The following chart shows the model’s predicted and actual percentage point lead in the two-party vote for the winners of the 30 elections from 1896 to 2012. The vote-share predictions are calculated in-sample. If both the grey and the orange bars are on the right hand side of zero, the model correctly predicted the final election winner.

As can be seen, the model’s forecasts failed only two times: it wrongly predicted Ford to beat Carter in 1976 as well as Bush to defeat Clinton in 1992. For the remaining 28 elections, the model correctly predicted the winner. This record of 93% correct predictions compares favorably to other statistical models as well as to polls and prediction markets. The forecast for the 2012 election, published in August 2011, correctly predicted Obama to defeat Romney.

The chart also puts the model’s 2016 forecast in historical perspective. The predicted 16.6-point lead for Clinton over Trump is the 3rd-largest margin ever (tied with the 1996 race between Clinton and Dole). The two elections in which the method predicted an even larger lead for a candidate were 1904 (Theodore Roosevelt vs. Alton Parker) and 1940 (Franklin D. Roosevelt vs. Wendell Willkie).

## Limitations

As any model, the bio-index is subject to limitations.

1. The bio-index model ignores many factors that are also important for predicting election outcomes. Examples include information about the state of the economy, the time the incumbent party has held the White House, the perceived ability to handle issues, or the effectiveness of the advertising campaigns.
2. The wrong forecasts in 1976 (predicted Ford) and 1992 (predicted Bush) indicate a certain bias towards experience.

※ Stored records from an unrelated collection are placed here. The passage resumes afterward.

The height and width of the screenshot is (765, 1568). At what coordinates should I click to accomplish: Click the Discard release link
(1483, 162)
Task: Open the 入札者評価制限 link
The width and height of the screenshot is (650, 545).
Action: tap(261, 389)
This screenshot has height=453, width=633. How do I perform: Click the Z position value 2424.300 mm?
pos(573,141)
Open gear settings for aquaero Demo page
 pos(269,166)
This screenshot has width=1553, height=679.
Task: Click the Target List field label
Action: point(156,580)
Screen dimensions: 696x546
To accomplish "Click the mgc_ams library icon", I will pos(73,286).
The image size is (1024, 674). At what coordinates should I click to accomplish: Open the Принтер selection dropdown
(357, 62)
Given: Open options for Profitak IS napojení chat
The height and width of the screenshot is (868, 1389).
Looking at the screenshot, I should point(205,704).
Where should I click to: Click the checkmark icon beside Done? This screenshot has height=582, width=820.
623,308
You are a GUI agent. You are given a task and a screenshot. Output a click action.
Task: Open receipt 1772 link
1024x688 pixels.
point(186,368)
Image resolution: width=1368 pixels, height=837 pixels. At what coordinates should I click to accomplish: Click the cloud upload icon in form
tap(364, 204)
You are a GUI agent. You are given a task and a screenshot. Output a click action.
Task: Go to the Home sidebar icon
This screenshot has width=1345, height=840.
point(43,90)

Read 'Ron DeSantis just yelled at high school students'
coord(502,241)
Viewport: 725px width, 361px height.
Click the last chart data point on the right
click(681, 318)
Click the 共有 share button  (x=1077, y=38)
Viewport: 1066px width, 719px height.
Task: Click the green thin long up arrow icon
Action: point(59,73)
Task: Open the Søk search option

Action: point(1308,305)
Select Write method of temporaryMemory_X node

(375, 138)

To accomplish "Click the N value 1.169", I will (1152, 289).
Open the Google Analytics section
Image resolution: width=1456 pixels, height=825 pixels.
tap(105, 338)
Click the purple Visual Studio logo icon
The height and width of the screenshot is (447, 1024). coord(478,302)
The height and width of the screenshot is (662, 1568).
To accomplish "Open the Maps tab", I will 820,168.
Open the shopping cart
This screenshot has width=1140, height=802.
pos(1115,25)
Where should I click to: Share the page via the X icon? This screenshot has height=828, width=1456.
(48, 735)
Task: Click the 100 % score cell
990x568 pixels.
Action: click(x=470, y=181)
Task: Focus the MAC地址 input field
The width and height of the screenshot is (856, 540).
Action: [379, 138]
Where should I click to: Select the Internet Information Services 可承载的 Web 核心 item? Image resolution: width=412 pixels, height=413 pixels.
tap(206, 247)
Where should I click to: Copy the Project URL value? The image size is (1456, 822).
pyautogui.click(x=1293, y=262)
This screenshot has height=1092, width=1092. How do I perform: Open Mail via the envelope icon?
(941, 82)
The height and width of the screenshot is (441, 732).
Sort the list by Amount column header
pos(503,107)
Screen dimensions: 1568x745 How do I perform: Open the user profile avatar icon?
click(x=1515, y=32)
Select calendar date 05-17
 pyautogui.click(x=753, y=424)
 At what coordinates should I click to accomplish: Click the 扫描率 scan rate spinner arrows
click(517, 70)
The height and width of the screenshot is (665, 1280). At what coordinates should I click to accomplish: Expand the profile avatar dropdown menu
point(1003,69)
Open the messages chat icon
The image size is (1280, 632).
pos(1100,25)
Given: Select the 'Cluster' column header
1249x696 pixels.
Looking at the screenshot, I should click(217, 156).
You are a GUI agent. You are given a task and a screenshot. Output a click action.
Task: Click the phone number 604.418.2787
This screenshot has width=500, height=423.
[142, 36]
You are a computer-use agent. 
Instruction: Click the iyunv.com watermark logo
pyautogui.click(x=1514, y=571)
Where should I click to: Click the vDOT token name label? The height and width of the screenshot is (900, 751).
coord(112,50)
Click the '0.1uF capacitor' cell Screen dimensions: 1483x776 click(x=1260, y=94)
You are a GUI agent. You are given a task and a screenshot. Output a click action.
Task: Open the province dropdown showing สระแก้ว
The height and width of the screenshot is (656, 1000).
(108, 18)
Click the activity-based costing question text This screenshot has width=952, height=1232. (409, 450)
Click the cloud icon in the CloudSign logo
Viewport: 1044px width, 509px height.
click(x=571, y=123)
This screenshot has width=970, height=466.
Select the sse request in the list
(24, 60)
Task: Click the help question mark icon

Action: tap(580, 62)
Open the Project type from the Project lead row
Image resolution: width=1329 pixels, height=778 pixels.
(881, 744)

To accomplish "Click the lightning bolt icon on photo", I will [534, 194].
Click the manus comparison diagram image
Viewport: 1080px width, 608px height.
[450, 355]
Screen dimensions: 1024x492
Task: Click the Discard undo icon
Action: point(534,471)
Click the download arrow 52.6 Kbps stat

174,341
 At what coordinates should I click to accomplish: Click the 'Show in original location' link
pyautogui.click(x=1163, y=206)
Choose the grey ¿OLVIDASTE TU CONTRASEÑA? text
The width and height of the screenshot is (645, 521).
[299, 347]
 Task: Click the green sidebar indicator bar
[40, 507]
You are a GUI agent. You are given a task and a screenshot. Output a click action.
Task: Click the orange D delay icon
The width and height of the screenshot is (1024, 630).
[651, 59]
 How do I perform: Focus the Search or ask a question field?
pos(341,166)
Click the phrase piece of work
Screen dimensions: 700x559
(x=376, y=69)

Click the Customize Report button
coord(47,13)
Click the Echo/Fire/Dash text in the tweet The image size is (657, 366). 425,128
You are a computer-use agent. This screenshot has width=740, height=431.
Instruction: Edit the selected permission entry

This is of course obvious, given that the model is based on the assumption that prior experience is a predictor of leader emergence.
3. The 2016 election will most likely be the first male-female race for president in U.S. electoral history. In this situation, some variables (e.g., height, weight) are not coded since their predictive validity is unclear.

That said, the model’s major aim is not to produce the most accurate forecasts possible. If this is what you are looking for, check out the combined PollyVote forecast. Instead, the major goal of the bio-index was to provide decision-making implications by advising parties on who they should nominate. Given the predicted 18-point lead for Clinton in a hypothetical race against Trump, the model’s implications are clear: Donald Trump would be the worst possible choice of the remaining candidates.